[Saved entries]

########

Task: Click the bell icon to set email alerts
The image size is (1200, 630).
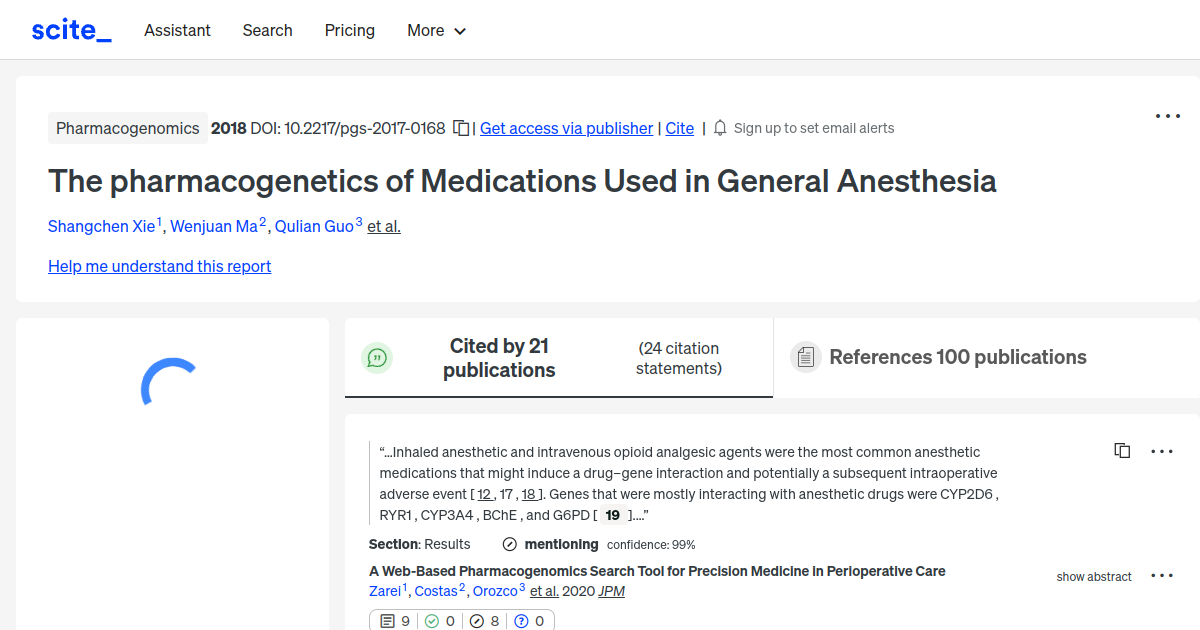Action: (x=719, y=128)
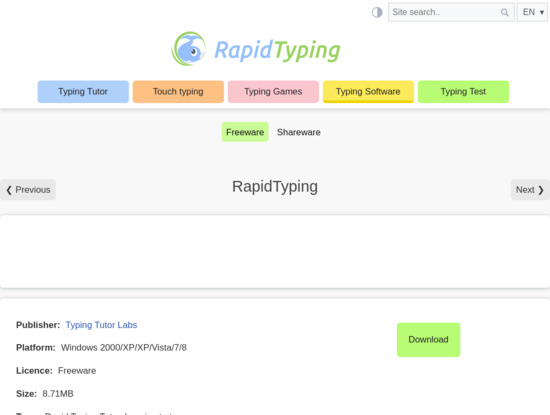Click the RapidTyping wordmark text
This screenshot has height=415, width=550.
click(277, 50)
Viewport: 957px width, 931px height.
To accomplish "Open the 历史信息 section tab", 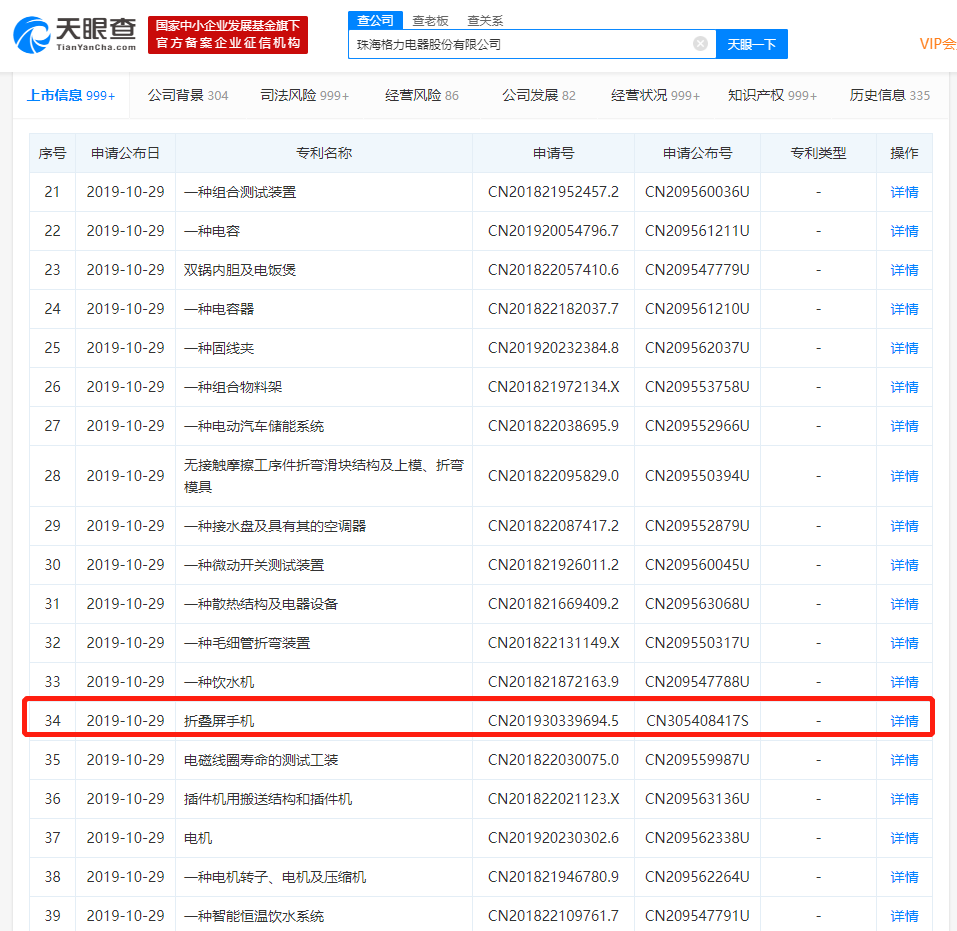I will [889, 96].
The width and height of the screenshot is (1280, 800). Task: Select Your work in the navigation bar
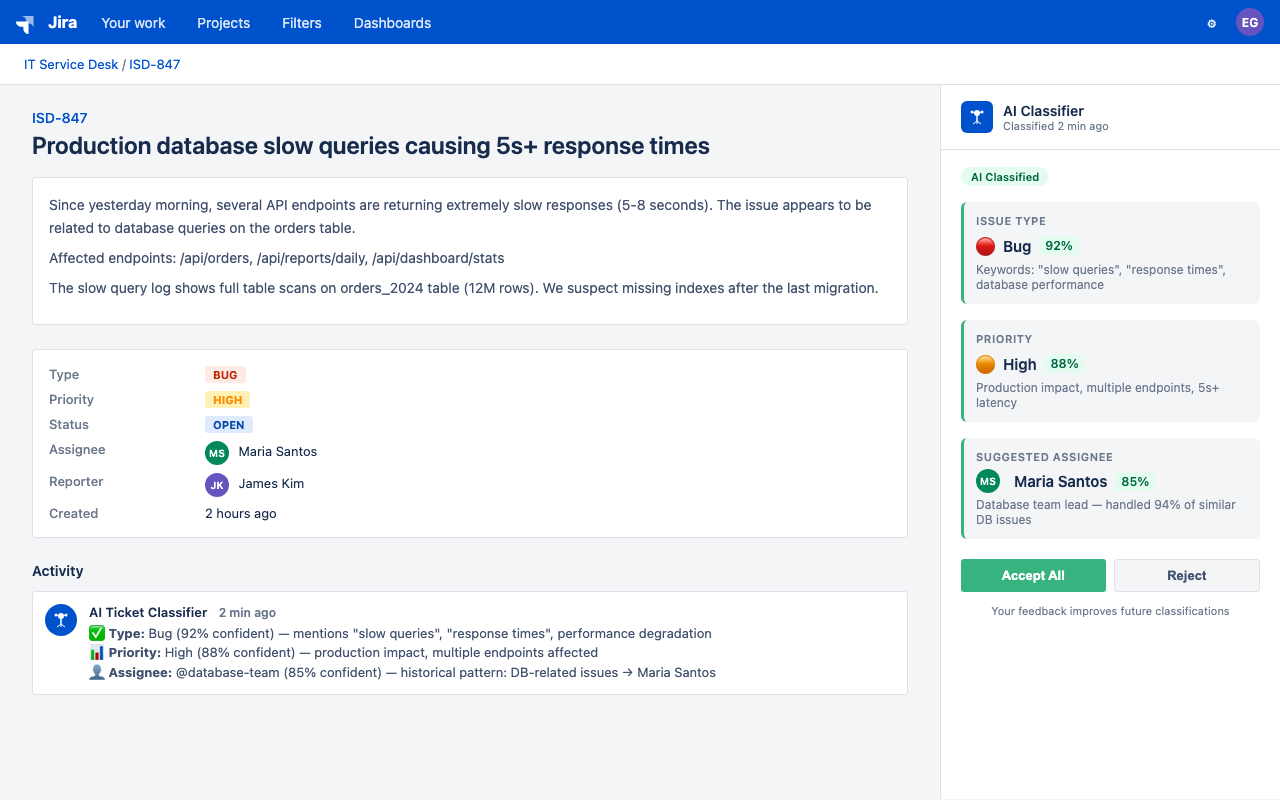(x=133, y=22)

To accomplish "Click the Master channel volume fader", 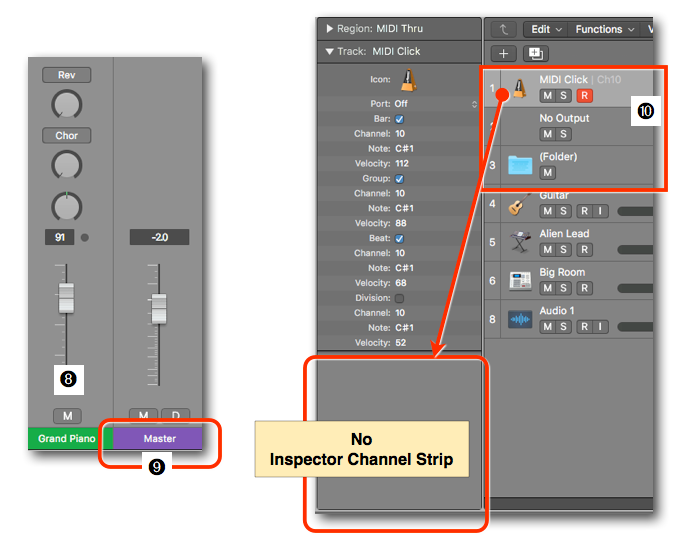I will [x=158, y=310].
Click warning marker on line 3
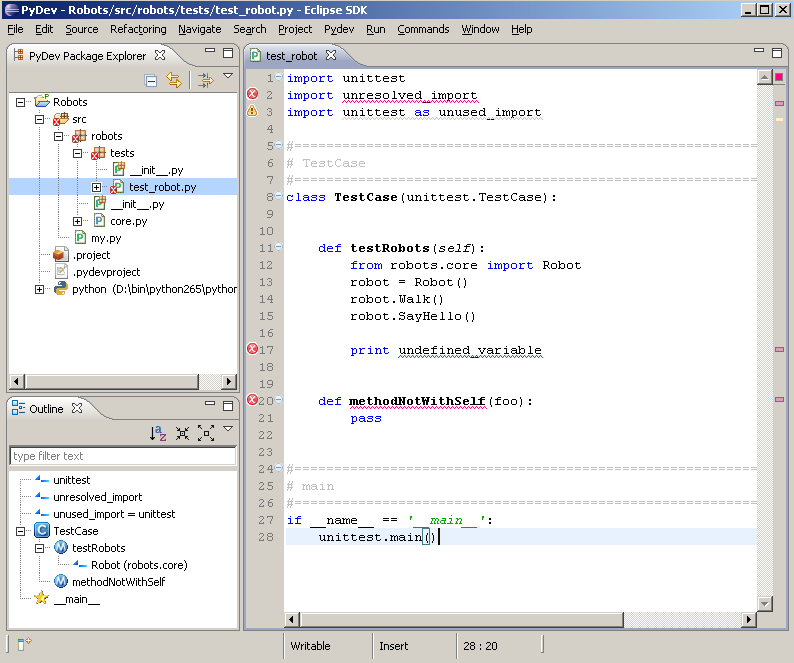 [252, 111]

########

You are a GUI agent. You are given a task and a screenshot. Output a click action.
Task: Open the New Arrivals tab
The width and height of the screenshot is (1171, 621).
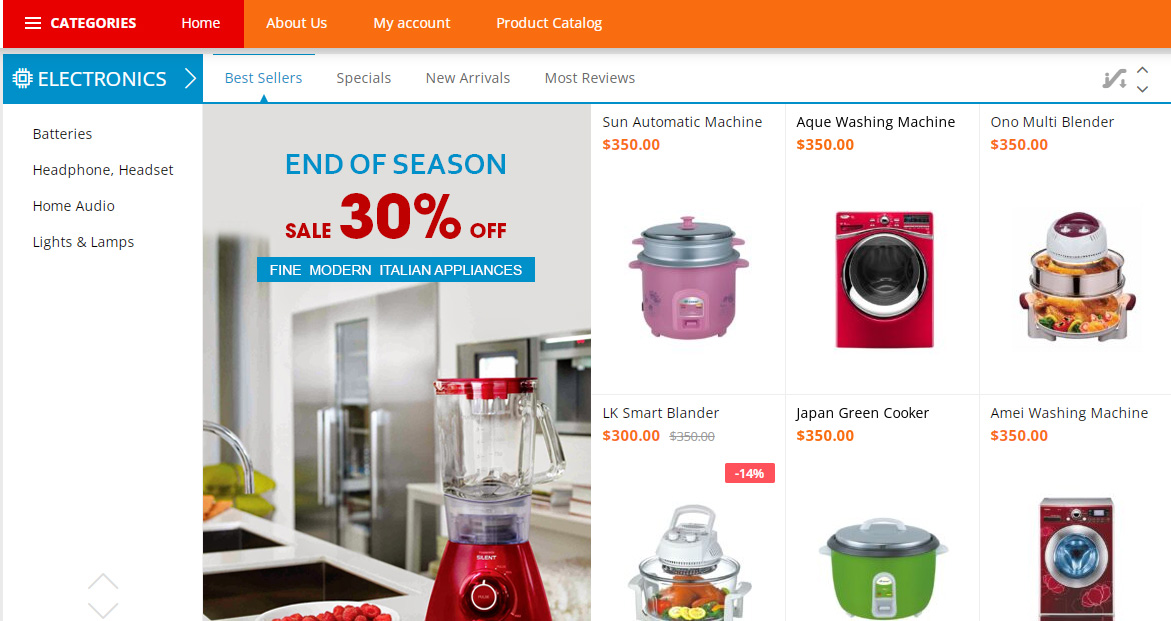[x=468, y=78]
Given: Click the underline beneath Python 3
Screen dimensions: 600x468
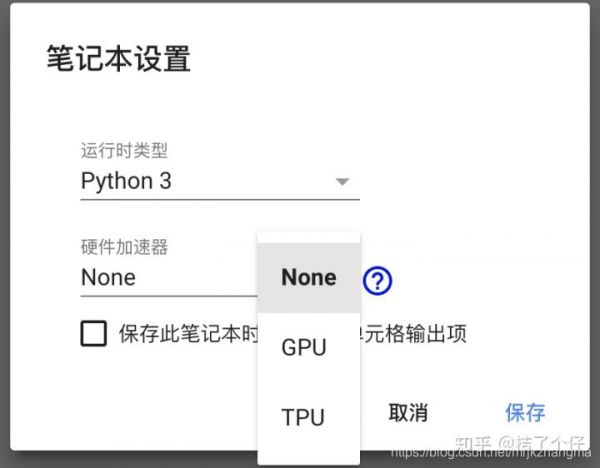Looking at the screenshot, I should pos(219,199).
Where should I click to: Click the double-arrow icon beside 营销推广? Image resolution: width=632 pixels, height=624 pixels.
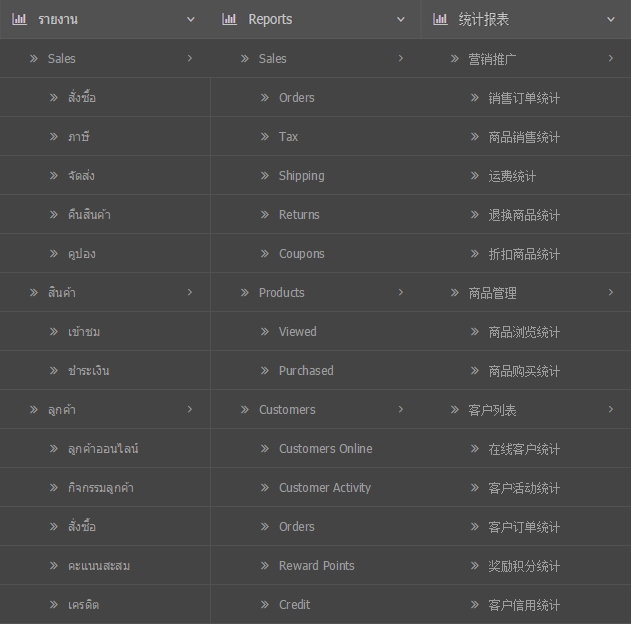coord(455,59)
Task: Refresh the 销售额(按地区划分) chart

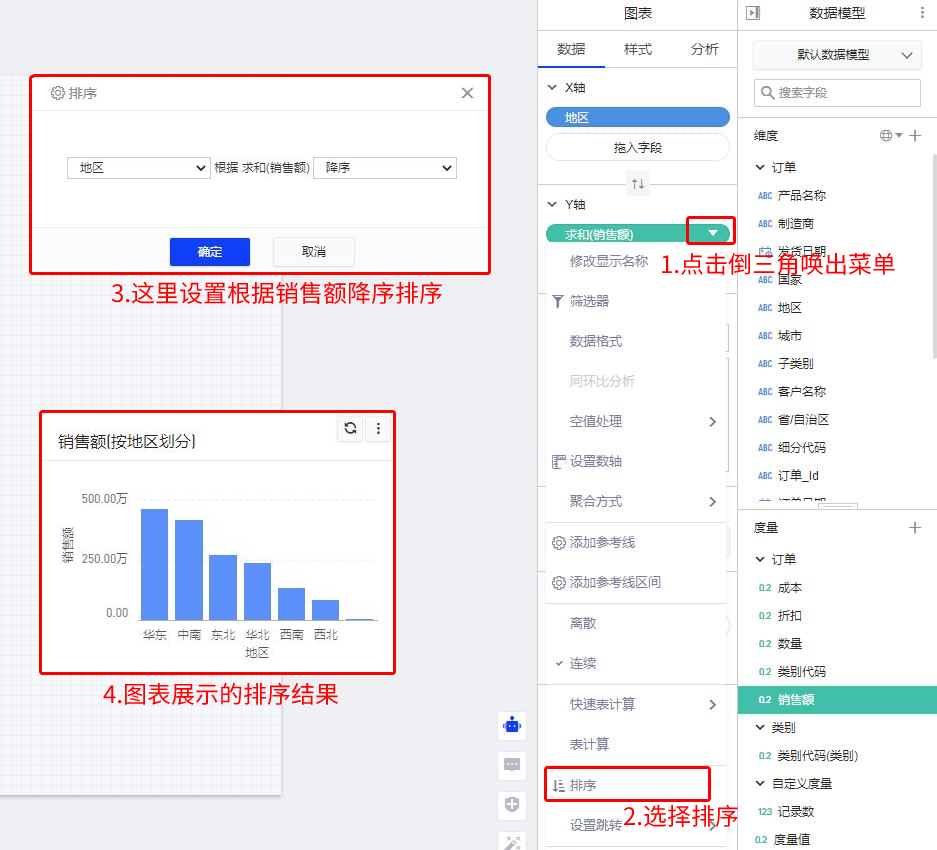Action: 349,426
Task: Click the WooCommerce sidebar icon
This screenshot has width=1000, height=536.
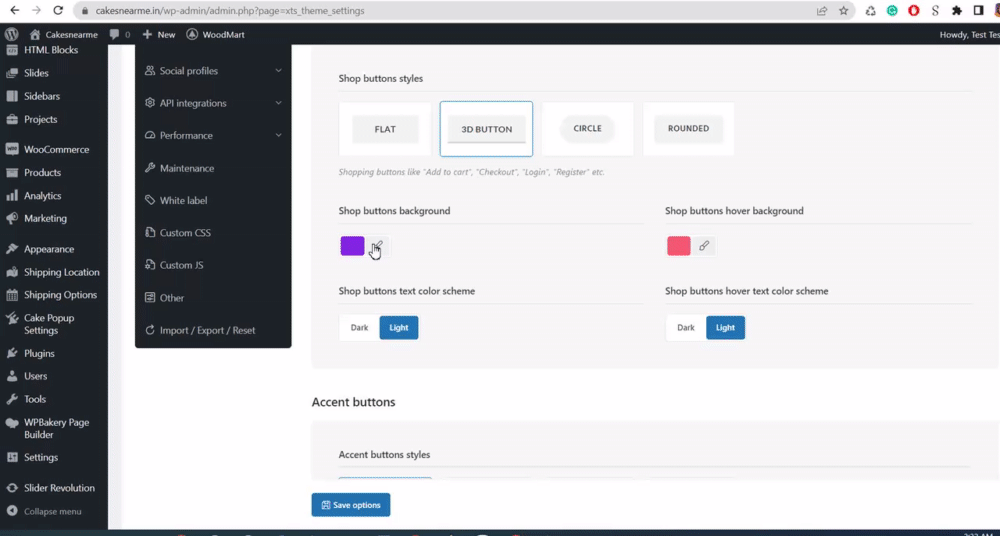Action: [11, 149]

########

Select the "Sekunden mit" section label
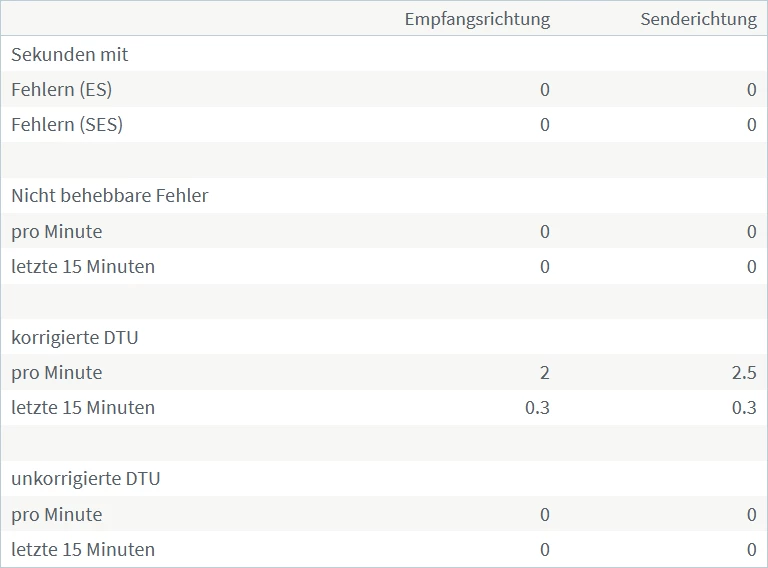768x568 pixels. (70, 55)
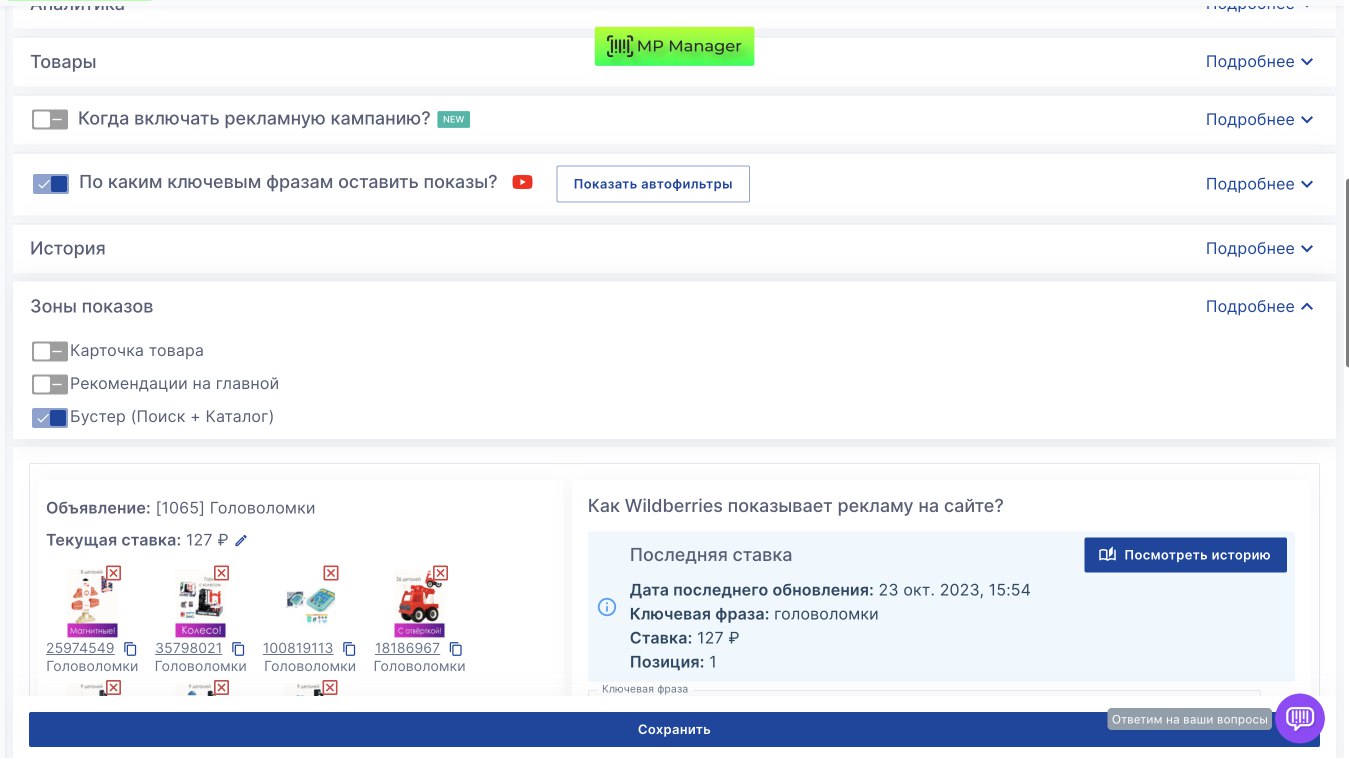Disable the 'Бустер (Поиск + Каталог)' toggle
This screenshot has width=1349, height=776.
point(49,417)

########

- **Your task**
From the records above, transcribe exactly the lines starting at the one containing "Task: Click the bell icon to set email alerts" and ending at the one containing "Viewport: 957px width, 931px height.". Skip the pictures.

- **Task answer**
Task: Click the bell icon to set email alerts
The image size is (1200, 630).
Action: (x=719, y=128)
Click the RapidTyping wordmark text
This screenshot has height=415, width=550.
click(277, 50)
Viewport: 957px width, 931px height.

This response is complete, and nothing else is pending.